One of the main guiding principles of the when-which-how practice is that the trunk line (core focus) of one’s life experience is living from the heart. The gravitational core of our highest purpose is like radiating magnetism, attracting into our life the purpose for which we incarnated. For example, if your spiritual studies arise from the trunk line of the when-which-how practice (living from the heart), a magnetic field is created that attracts spiritual studies that are aligned to your fundamental core practice. Thus, when you pursue your spiritual studies they are woven back into the trunk line in terms of their relevance and usefulness to living from the heart. They are self-reinforcing and resonant with the trunk line, and, to the degree they are not, your powers of discrimination are activated to resolve this lack of resonance.
Many people have different trunk lines like expression of my purpose or the pursuit of well-being. These are not bad choices, but it is important to understand that they create a different gravitational core or resonant field in one’s life, which in turn, attracts a different system of energetic branches. The branches arising from the trunk line related to living from the heart evolve in alignment and resonance to the trunk line. The learning gained in the pursuit of one of the branches will return to the trunk line and support and nourish it. Like all trunk lines it is self-reinforcing, whether it is selfish in nature or altruistic.

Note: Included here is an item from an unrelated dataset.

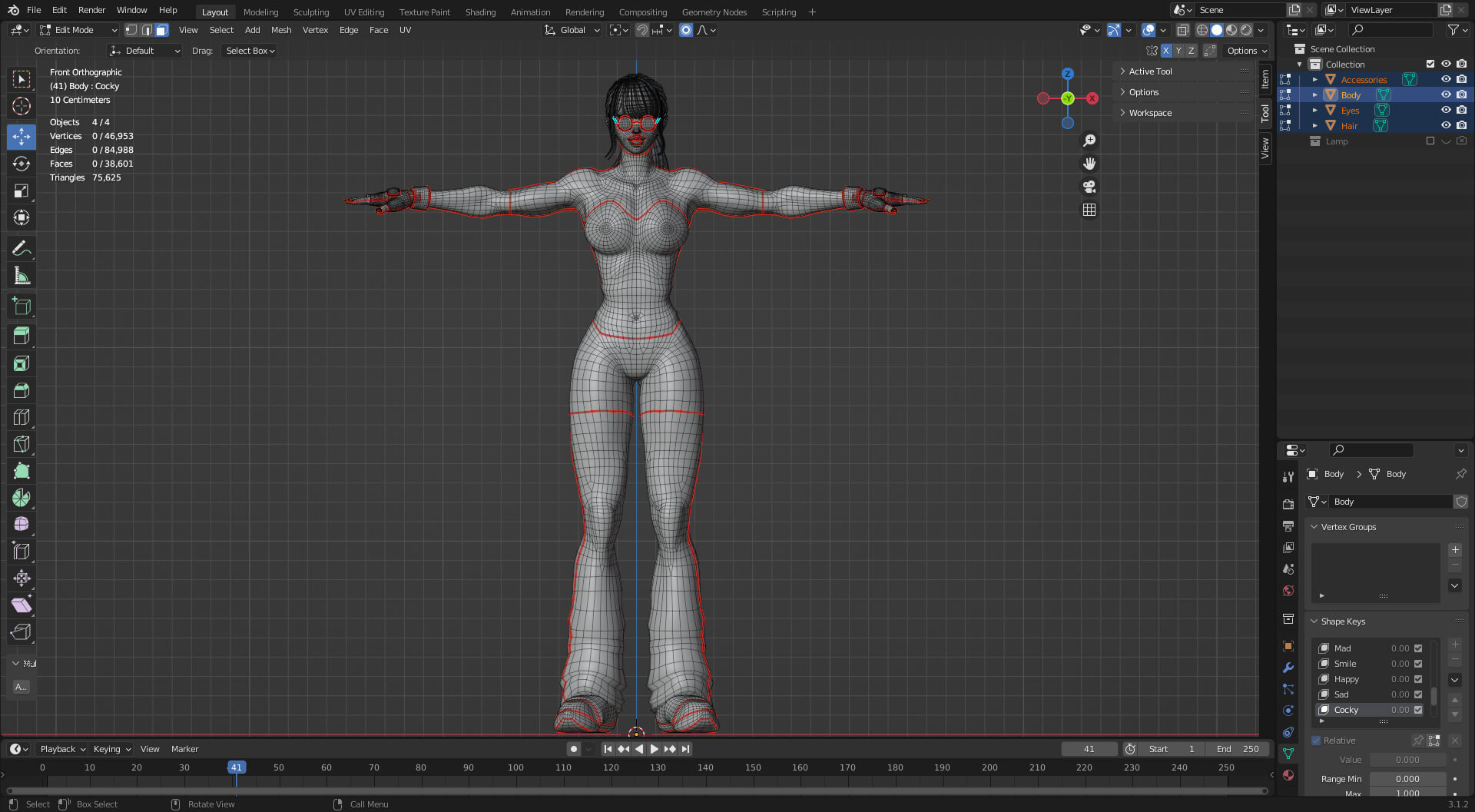Switch to the Sculpting workspace tab
1475x812 pixels.
tap(310, 12)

In your daily life as you encounter an event, problem or goal—or perhaps have an inspiration or new relationship—you can apply the when-which-how practice to these encounters and orchestrate your encounter from this perspective. Remember that within every encounter there are different dimensions of energy: physical, emotional, mental and spiritual. The complexity is quite daunting if you think about it, but the practice, as said before, is not judged by its perfect expression, or its analytic virtuosity, but is performed and guided by intent.

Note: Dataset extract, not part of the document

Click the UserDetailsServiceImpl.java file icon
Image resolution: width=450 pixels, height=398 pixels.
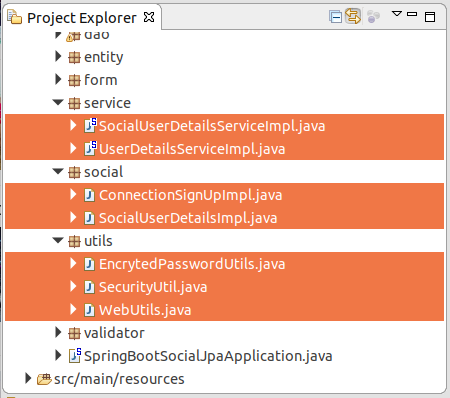[90, 148]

The areas in which we focus in our everyday life shift between events, inspirations, relationships, goals, and problems, and within each of these encounters we have multiple playing fields from an energetic perspective (i.e., physical, emotional, mental, spiritual). When you express one or more of the heart virtues into an encounter you can then observe its influence on the event or participants therein. The observation can then guide your follow-on expression, its intensity, to whom it is directed, and its duration. This cycle of expression and observation enables a more fine-grained expression, and it is this adjustment that leads you forward on the path to emotional self-mastery.